2012-07-15 Thread Jonathan Nieder
Hi,

Michael Cree wrote:

> On 15/07/2012, at 8:50 AM, Jonathan Nieder wrote:

>>   gcc takes full advantage by converting the get_be32
>> calls back to a load and bswap and producing a whole bunch of
>> unaligned access traps.
>
> Alpha does not have a bswap (or similar) instruction.
[...]
>.  If the pointer is unaligned
> then two neighbouring aligned 32bit loads are required to ensure
> that all four bytes are loaded.  If the pointer is aligned then a
> single 32bit load gets all the four bytes.  Having never looked at
> the generated assembler code, I nevertheless suspect that is the
> guts of the optimisation --- the compiler can eliminate an access to
> memory if it knows the pointer is aligned.

How about:

gcc takes full advantage by using a single 32-bit load,
resulting in a whole bunch of unaligned access traps.

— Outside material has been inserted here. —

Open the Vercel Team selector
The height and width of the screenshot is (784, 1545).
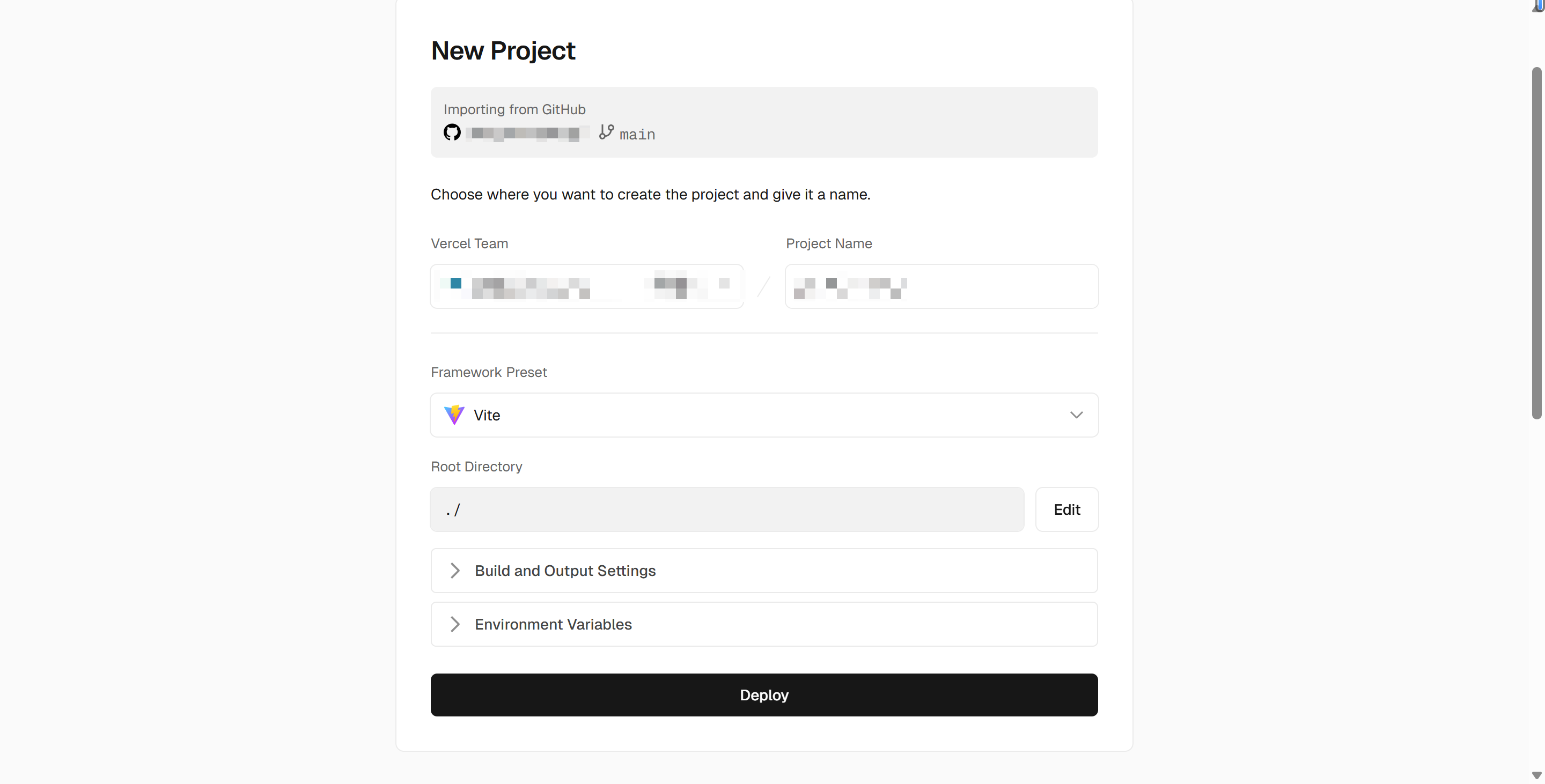pyautogui.click(x=586, y=286)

You can see the generated assembler with "make block-sha1/sha1.s" and
reading the resulting sha1.s file in the current working directory
(oops).  I don't have an alpha cross-compiler installed or access to
an alpha to check for myself.

-- >8 --
Subject: Makefile: fix location of listing produced by "make subdir/foo.s"

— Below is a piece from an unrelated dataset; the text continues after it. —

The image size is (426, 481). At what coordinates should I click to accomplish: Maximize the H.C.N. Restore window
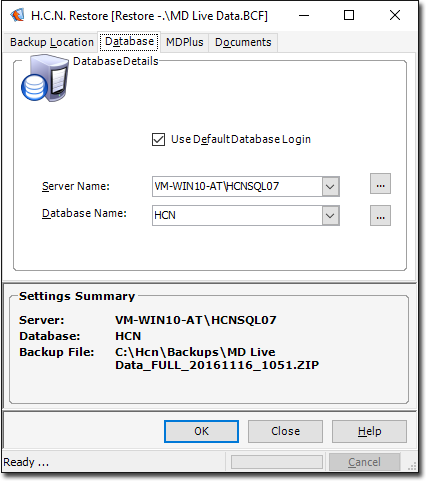349,15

When I invoke "make block-sha1/sha1.s", 'make' runs $(CC) -S without
specifying where it should put its output and the output ends up in
./sha1.s.  Confusing.

Add an -o option to the .s rule to fix this.  We were already doing
that for most compiler invocations but had forgotten it for the
assembler listings.

Signed-off-by: Jonathan Nieder 
---
Thanks,
Jonathan

 Makefile |2 +-
 1 file changed, 1 insertion(+), 1 deletion(-)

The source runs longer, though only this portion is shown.